[GIVEN INFORMATION — start]

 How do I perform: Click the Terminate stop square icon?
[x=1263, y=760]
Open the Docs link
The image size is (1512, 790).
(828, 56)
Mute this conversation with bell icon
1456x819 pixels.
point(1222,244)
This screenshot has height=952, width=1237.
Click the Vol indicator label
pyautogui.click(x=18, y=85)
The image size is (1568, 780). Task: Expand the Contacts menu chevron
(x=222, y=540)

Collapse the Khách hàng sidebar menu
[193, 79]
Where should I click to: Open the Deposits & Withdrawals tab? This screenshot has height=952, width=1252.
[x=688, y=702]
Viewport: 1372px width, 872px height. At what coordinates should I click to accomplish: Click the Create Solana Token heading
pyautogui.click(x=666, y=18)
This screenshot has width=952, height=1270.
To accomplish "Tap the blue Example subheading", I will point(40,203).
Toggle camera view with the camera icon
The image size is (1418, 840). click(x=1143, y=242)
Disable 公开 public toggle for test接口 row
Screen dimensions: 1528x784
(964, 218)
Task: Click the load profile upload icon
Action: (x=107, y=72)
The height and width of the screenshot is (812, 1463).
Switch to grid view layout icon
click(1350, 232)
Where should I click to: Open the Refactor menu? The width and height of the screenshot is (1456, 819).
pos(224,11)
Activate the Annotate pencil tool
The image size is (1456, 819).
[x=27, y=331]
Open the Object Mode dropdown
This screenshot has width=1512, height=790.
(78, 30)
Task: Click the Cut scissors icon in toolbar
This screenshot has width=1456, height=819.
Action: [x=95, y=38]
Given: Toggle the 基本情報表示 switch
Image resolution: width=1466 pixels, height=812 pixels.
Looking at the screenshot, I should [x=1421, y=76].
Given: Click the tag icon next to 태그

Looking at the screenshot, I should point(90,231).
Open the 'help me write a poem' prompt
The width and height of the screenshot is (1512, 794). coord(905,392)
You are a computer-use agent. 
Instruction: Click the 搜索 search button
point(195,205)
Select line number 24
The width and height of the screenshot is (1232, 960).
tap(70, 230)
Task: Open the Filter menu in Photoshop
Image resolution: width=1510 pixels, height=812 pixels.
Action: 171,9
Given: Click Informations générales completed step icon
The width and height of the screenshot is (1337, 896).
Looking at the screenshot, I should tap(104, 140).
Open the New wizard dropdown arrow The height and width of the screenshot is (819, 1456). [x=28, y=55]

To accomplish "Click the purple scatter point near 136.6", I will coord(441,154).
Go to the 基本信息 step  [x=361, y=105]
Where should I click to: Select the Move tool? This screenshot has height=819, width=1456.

[GIVEN INFORMATION — finish]

* [WHAT THE EXERCISE ASKS]: Each line, beginning at the one that contains "Given: Toggle the 基本情報表示 switch" and continuing through the end of the records, must be written out exactly, first and last included.

* [EXERCISE OUTPUT]:
Given: Toggle the 基本情報表示 switch
Image resolution: width=1466 pixels, height=812 pixels.
Looking at the screenshot, I should [x=1421, y=76].
Given: Click the tag icon next to 태그

Looking at the screenshot, I should point(90,231).
Open the 'help me write a poem' prompt
The width and height of the screenshot is (1512, 794). coord(905,392)
You are a computer-use agent. 
Instruction: Click the 搜索 search button
point(195,205)
Select line number 24
The width and height of the screenshot is (1232, 960).
tap(70, 230)
Task: Open the Filter menu in Photoshop
Image resolution: width=1510 pixels, height=812 pixels.
Action: 171,9
Given: Click Informations générales completed step icon
The width and height of the screenshot is (1337, 896).
Looking at the screenshot, I should tap(104, 140).
Open the New wizard dropdown arrow The height and width of the screenshot is (819, 1456). [x=28, y=55]

To accomplish "Click the purple scatter point near 136.6", I will coord(441,154).
Go to the 基本信息 step  [x=361, y=105]
Where should I click to: Select the Move tool? This screenshot has height=819, width=1456.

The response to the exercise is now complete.